The input:
----
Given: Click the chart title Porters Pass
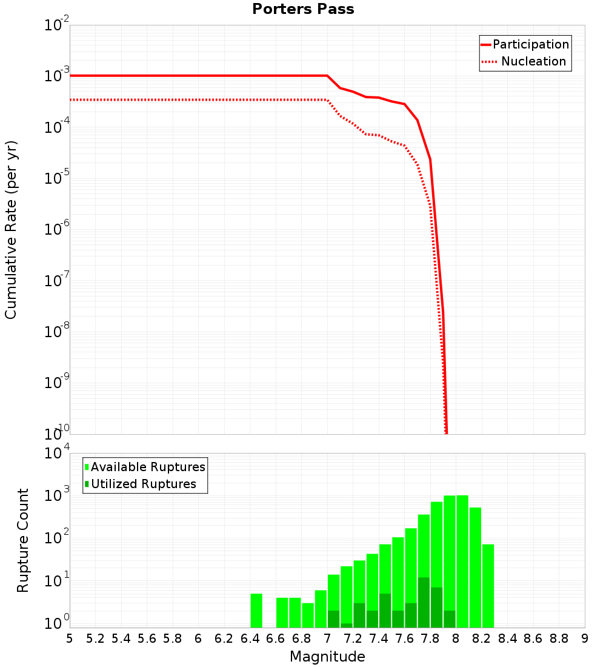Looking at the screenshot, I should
----
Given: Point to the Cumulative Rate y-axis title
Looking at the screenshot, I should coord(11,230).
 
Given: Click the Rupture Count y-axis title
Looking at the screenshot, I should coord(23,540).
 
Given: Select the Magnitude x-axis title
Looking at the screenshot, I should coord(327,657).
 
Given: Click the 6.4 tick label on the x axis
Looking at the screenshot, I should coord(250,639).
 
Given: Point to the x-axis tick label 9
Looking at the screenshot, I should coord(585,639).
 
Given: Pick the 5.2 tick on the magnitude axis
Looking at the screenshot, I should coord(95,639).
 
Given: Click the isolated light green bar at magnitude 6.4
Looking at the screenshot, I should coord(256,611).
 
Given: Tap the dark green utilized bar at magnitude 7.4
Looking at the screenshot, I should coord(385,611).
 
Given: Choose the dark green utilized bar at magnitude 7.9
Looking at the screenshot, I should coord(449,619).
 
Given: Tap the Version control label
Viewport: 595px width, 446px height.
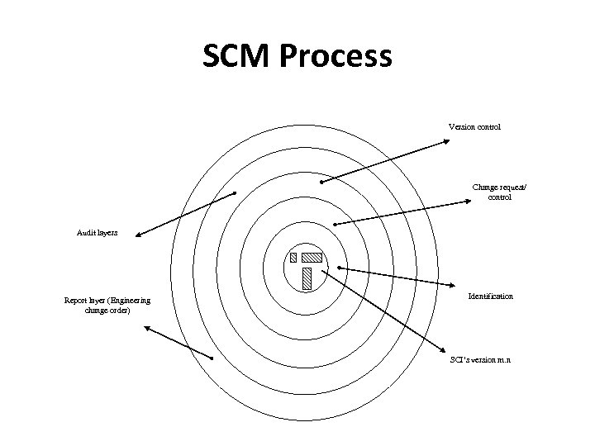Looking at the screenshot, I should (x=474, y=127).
----
Transcribe the lines of the records, starting at the line containing "Given: Point to the Cumulative" and stopping after the line containing "Looking at the screenshot, I should (x=474, y=127).". Leave the pictures out of your transcription.

Solution for this exercise:
Given: Point to the Cumulative Rate y-axis title
Looking at the screenshot, I should coord(11,230).
 
Given: Click the Rupture Count y-axis title
Looking at the screenshot, I should coord(23,540).
 
Given: Select the Magnitude x-axis title
Looking at the screenshot, I should coord(327,657).
 
Given: Click the 6.4 tick label on the x axis
Looking at the screenshot, I should coord(250,639).
 
Given: Point to the x-axis tick label 9
Looking at the screenshot, I should coord(585,639).
 
Given: Pick the 5.2 tick on the magnitude axis
Looking at the screenshot, I should coord(95,639).
 
Given: Click the isolated light green bar at magnitude 6.4
Looking at the screenshot, I should coord(256,611).
 
Given: Tap the dark green utilized bar at magnitude 7.4
Looking at the screenshot, I should coord(385,611).
 
Given: Choose the dark green utilized bar at magnitude 7.9
Looking at the screenshot, I should coord(449,619).
 
Given: Tap the Version control label
Viewport: 595px width, 446px height.
Looking at the screenshot, I should (x=474, y=127).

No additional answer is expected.